According to the Reviewer concern, section 2.1 heading has been modified in the revised manuscript and NOTCH pathway has been substituted by NOTCH1 pathway, given that no information is yet available regarding the efficacy of the mentioned inhibitors over activation of NOTCH receptors distinct than NOTCH1.

• 4) In table 1, authors are suggested to add abbreviations in footnote.

      We thank the Reviewer for his/her suggestion. Abbreviations have now been added in the footnote of old Table 1 (new Table2).

• 5) In section 3 authors have described the main targets of Notch1 but cross linkage with several signaling pathway is limited. Please correct it accordingly.

We agree with Reviewer 2 that using terms such as “cross-talk” or “cross-regulation” may not be adequate, as limited data on cross linkage with other pathways is provided. Therefore, for the sake of clarity, such terms have been eliminated from section 3 and throughout the revised manuscript. Also, the term “signaling pathway” has been omitted from the section 3 heading, which is now more general and refers to molecular collaborators of NOTCH1 signaling in T-ALL pathogenesis, including several separate subsections, referring to RNA modulators, survival/proliferation signaling receptors, metabolic regulators, cell cycle regulators and adhesion/chemotactic receptors, as summarized in new Figure 2.

• 5) If possible, try to add some information regarding clinical studies related to notch inhibitors separately.
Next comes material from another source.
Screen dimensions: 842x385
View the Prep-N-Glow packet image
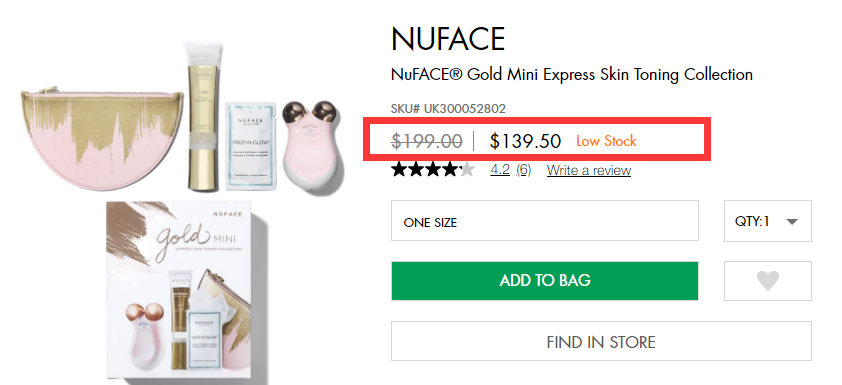(x=251, y=146)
      Following Reviewer 2 ‘ s recommendation, new information regarding clinical studies related to NOTCH1 signaling inhibitors has been included in a new Section 2.1. named “NOTCH1 targeting therapeutic strategies” (page 4). This information is also summarized in new Figure 1 and Table 1.
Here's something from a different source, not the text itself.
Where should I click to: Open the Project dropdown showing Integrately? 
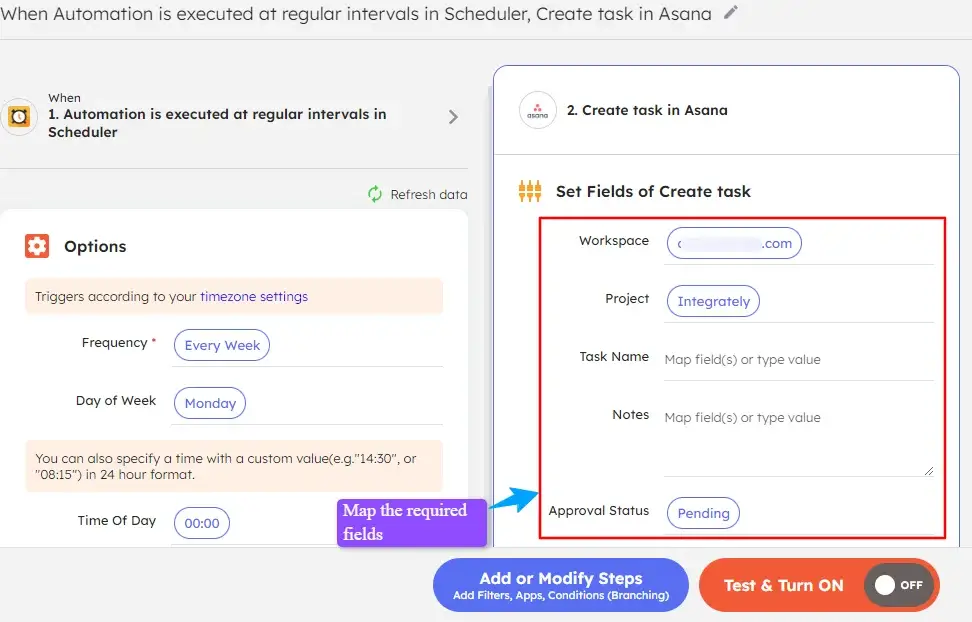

• 6) Abbreviations should be clearly stated throughout the manuscript.

      As suggested, abbreviations have been clearly stated throughout the manuscript.

 

Author Response File: Author Response.pdf

Reviewer 3 Report

 

This is a well-written and comprehensive review, very well organized in describing the role of NOTCH signaling and its implications in T-ALL. There are only minor errors, which might be corrected later at the stage of proof.

However, it addresses and interestingly explores the complexity of Notch signaling in T-ALL. The manuscript is suitable for publication in its present form.

Author Response

Point by point to Reviewer 3 ‘s Comments

 

 

Comments and Suggestions for Authors

This is a well-written and comprehensive review, very well organized in describing the role of NOTCH signaling and its implications in T-ALL. There are only minor errors, which might be corrected later at the stage of proof.
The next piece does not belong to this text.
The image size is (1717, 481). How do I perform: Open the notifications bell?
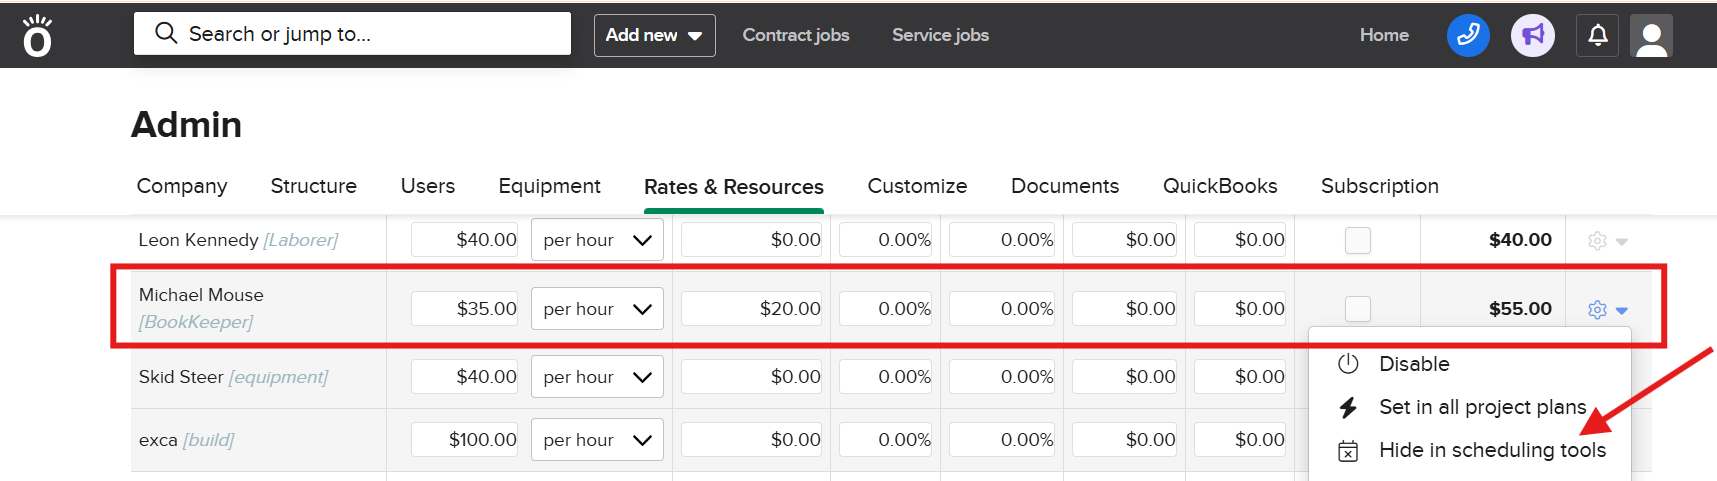(x=1597, y=36)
However, it addresses and interestingly explores the complexity of Notch signaling in T-ALL. The manuscript is suitable for publication in its present form.

We thank Reviewer 3 for his/her comments. Minor errors have been corrected throughout the manuscript in the revised version that now accommodates concerns raised by Reviewers 1 and 2.

Author Response File: Author Response.pdf

Round 2

Reviewer 2 Report

The manuscript can be considered in its present form for publication.